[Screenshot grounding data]
= = = = = = =
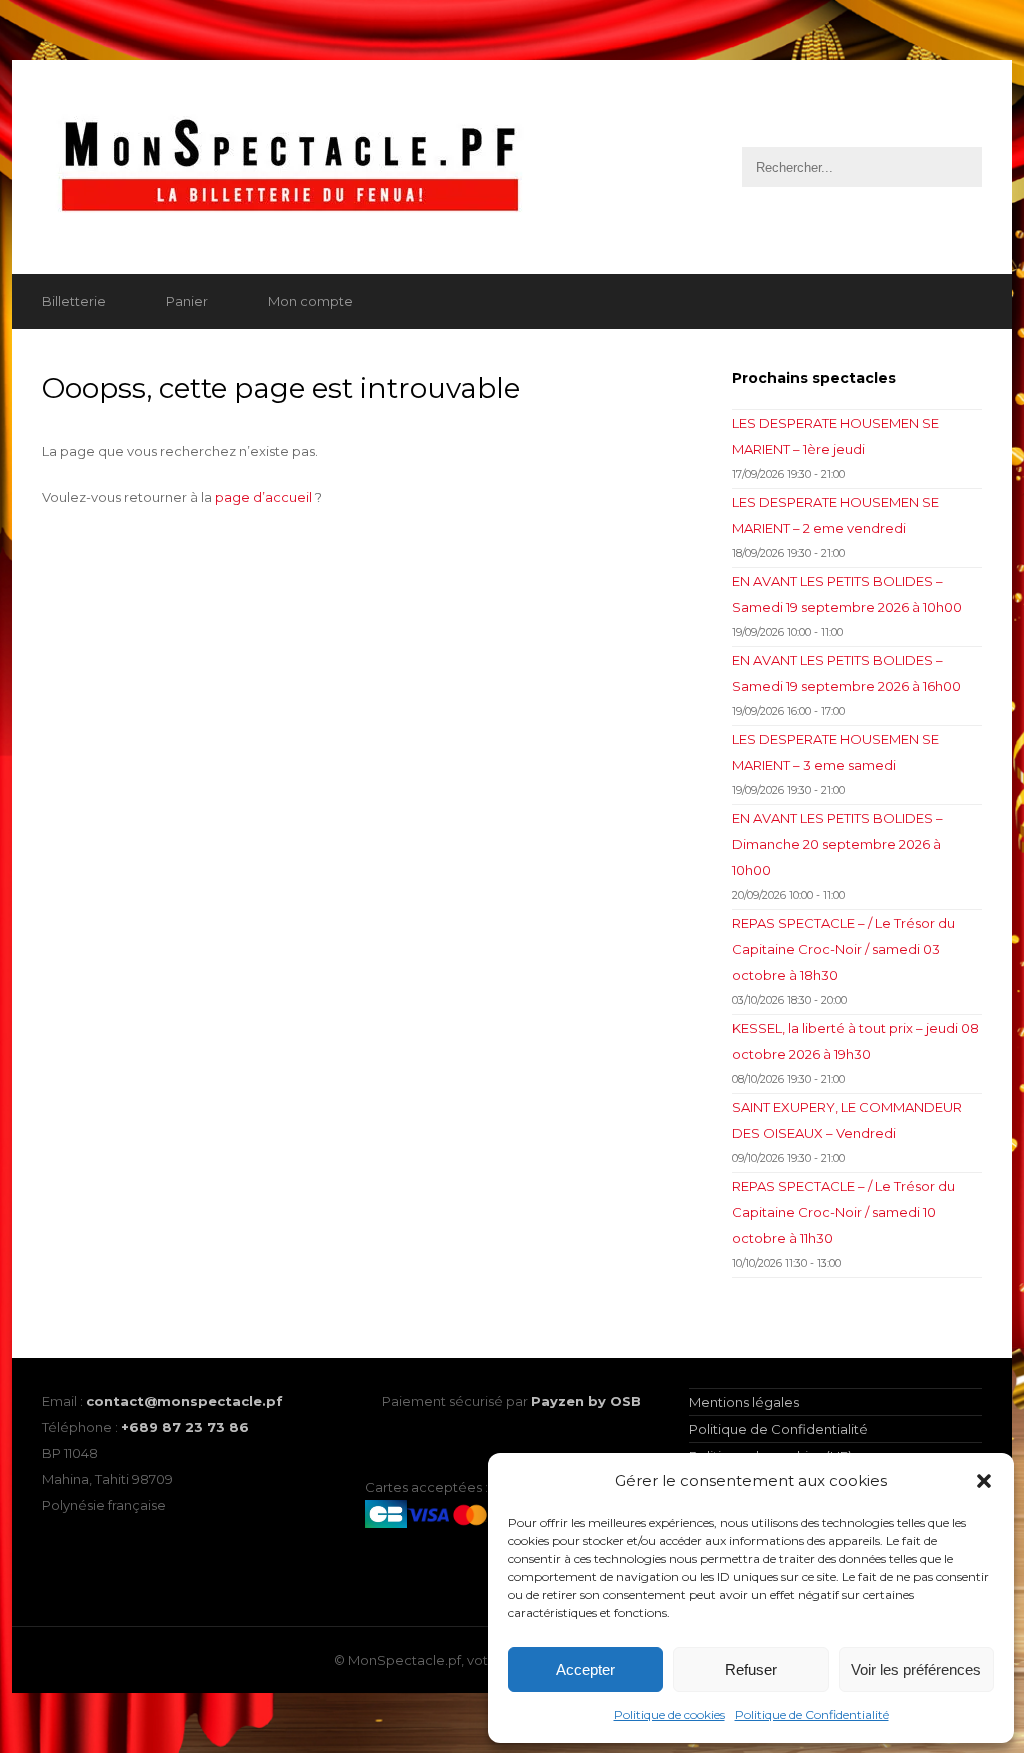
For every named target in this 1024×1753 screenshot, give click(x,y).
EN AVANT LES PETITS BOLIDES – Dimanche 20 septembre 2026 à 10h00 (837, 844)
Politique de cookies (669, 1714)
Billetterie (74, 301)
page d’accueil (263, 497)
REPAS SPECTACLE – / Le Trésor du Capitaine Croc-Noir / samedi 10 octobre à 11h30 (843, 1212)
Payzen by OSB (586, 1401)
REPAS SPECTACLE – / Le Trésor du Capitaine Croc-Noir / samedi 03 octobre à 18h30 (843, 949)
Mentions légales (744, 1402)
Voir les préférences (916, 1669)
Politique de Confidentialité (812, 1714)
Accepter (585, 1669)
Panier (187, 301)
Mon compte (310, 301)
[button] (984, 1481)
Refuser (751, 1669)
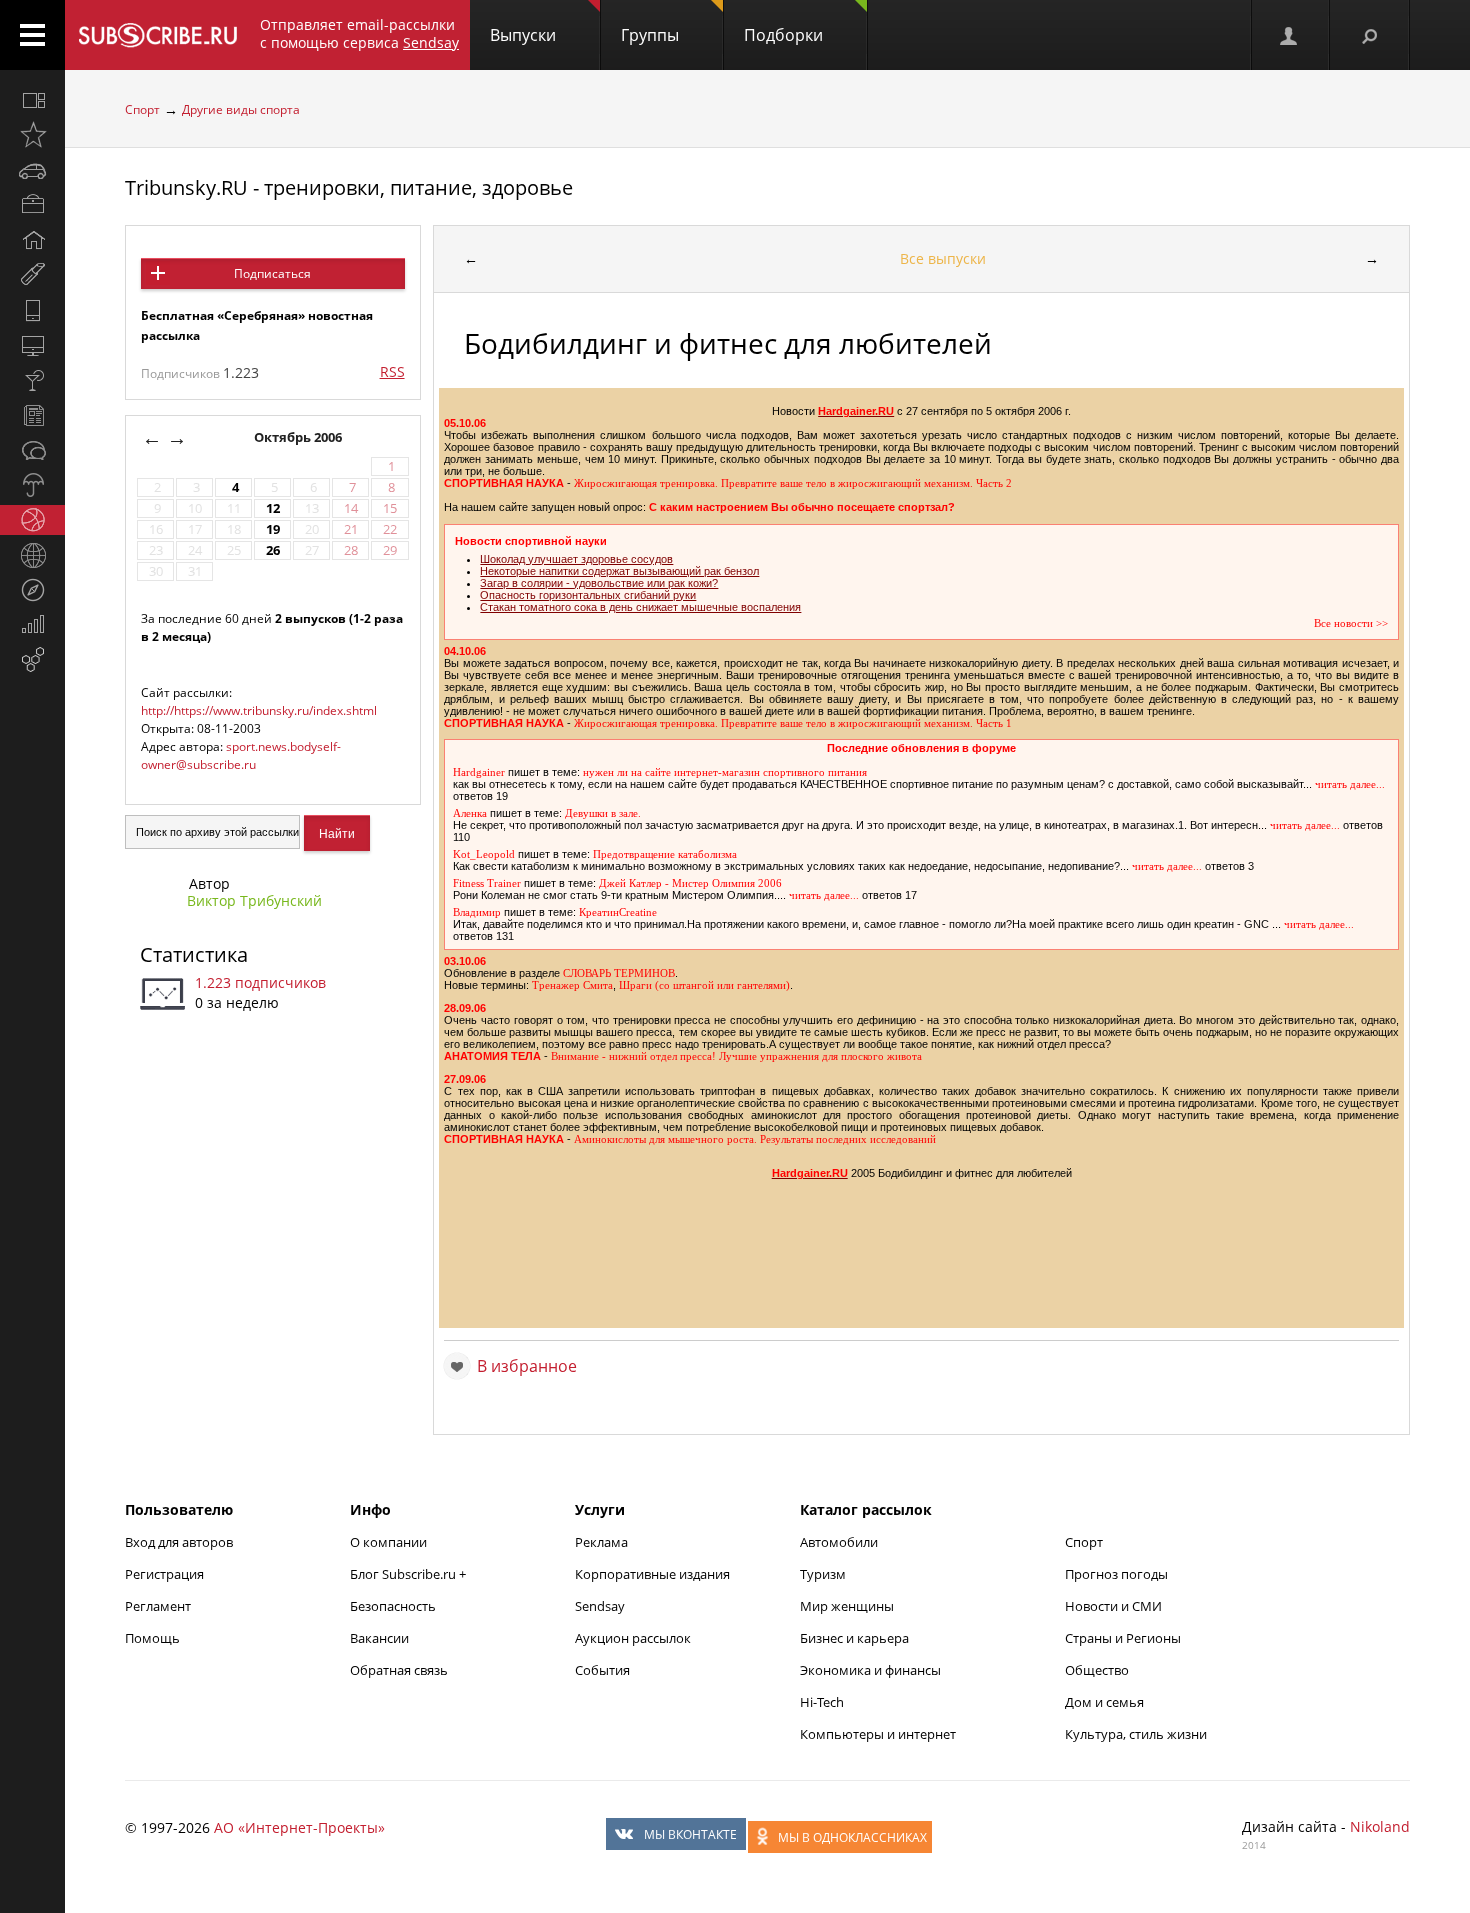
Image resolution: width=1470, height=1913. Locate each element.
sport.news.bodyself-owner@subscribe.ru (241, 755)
= = = = = = =
Search the records above for the word "SPECTACLE", then say how many lines contain it. Give the number alone.

- [Expected output] 2